Monday, January 21, 2013

Stove Project: Part One


Brick delivery!
About eight months ago I decided I wanted to take on a popular project: fuel efficient, less smoke producing, permanent  stoves. They are actually pretty bad ass. I visited a fellow volunteers site and saw her project and how people in her community were clamoring for these stoves. She could not get the funds fast enough to hand out these stoves. That coupled with watching Melida and her girls breathing in black smoke produced from their current stove was enough to motivate me to start the solicitation process to bring this project to my community. If only I had known what lay ahead of me.

Cement
The first step is to solicit the NGO, Trees Water People, as they are the ones who supply the training and the more expensive materials. So I wrote up the solicitude (in Spanish), got it signed by all of the members of my communities council and submitted it to TWP. After I got confirmation from them that I would be able to get the materials for the 30 stoves that my community wanted to build, I applied for a grant with ECPA (Energy and Climate Partnership of the Americas). The grant was approved through a branch of Peace Corps El Salvador that deals directly with ECPA. This is where I received the majority of the funds for the materials that TWP were not providing. I received those funds in August.

Pile of sand and barrel of molasses
The steps mentioned above were the easy part. It has been more than a struggle to find a mason that needed work, to purchase all of the materials necessary and to get Trees Water People to come out to bring me the rest of the materials and train my mason. All of that has taken six months. Oy. I have been simultaneously stressed out and very calm about how all of this was going to go down.  Here is a brief run down of how it all went and the lessons I have learned to date:

I have really great, supportive friends. They have been so helpful and understanding in my quest to find the best materials for the lowest prices. They have gone house to house with me in search of a suitable mason. They have brought materials to my house in their cars. That part has been awesome.

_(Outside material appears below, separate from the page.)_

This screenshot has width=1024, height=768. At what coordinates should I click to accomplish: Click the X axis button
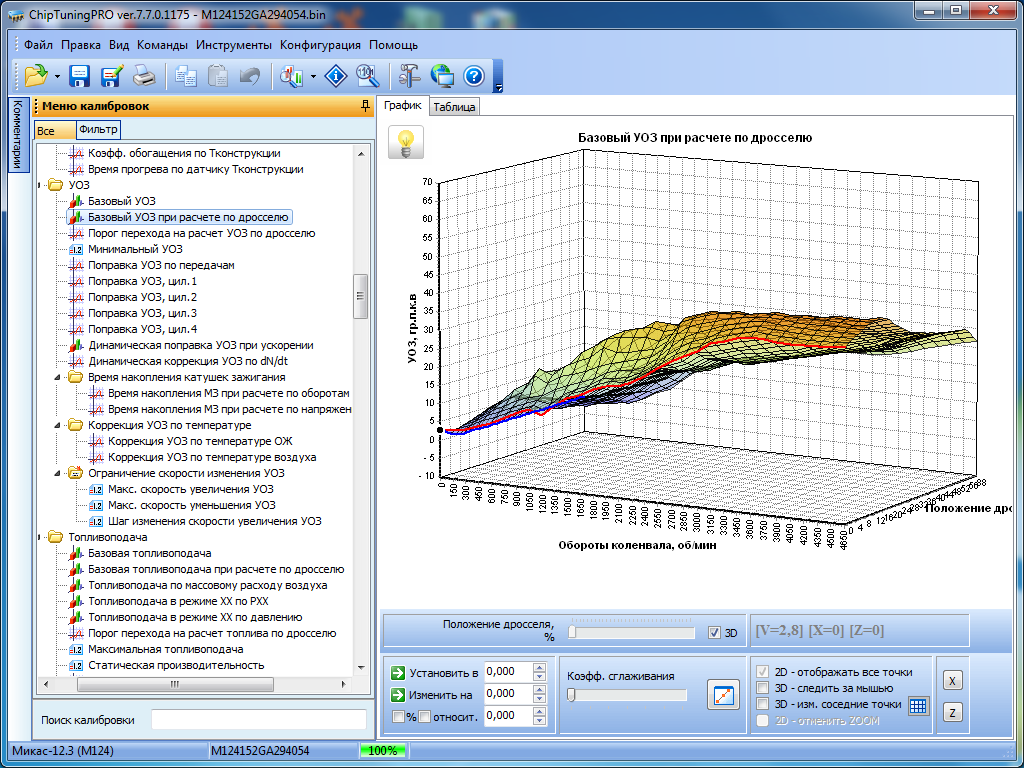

Put Dad to work on his trip down here
Some of the materials needed for the project were a bit hard to find. For example the chimneys are concrete tubes with a 4in diameter. These are not stocked in most hardware stores, you have to call ahead and have them ordered. Bricks and sand must be ordered and delivered to the house. The sand was especially hard to get a hold of. The company said they would deliver it one day and it did not actually show up until three days later. Another challenge was the getting the molasses that is mixed in and used to hold some of the materials together. There are only a couple of places that sell this molasses, I needed a giant barrel to hold it all in, and it has to be transferred in a truck that does not have a downward swinging door to the pickup bed.

Very specific sized, hard to find tubes for the chimneys
And then there were Trees, Water People. They have been less than helpful through out this whole process. They told me that in order for them to come out a train my mason on how to make these stoves and make the example stove, I needed to collect the names and identification numbers of all of the people who were going to want a stove in my community. So I took one of my host sisters and went house to house. I got all of the information I needed and I scanned it and e-mailed it all in. They said ok, but it was going to have to wait. They were busy this week, and next week they had another training and the week after was Christmas and the week after that was New Years, but call us after the new year and we will see what we can schedule. Ugh. New Years came and went, and I dropped my Dad and Bella off at the airport. On my way home, I was with another volunteer and she gets a text from the main guy at TWP. I was starting to think this guy was avoiding me. So then and there I called him.

That phone call and the others that I had with this guy over the next few days grew more and more heated. He said he wanted to do the training in a different volunteers site. I knew for a fact that this volunteer solicited for this project after me and that she had not collected any of the materials for the stoves yet. I confirmed this with her and I called TWP back. I told them that I was ready. I had a family who had everything ready to go right then. He relented and said he would come and do the training in my site. But he told me that he would only bring the materials for the one stove. That I did not understand, I mean I thought the whole point of my getting the list of community members together was so that he could bring me enough materials for many stoves. He said this trip was just to do the example stove. I thought I might cry. This project was never going to get started, let alone finished before my service came to an end.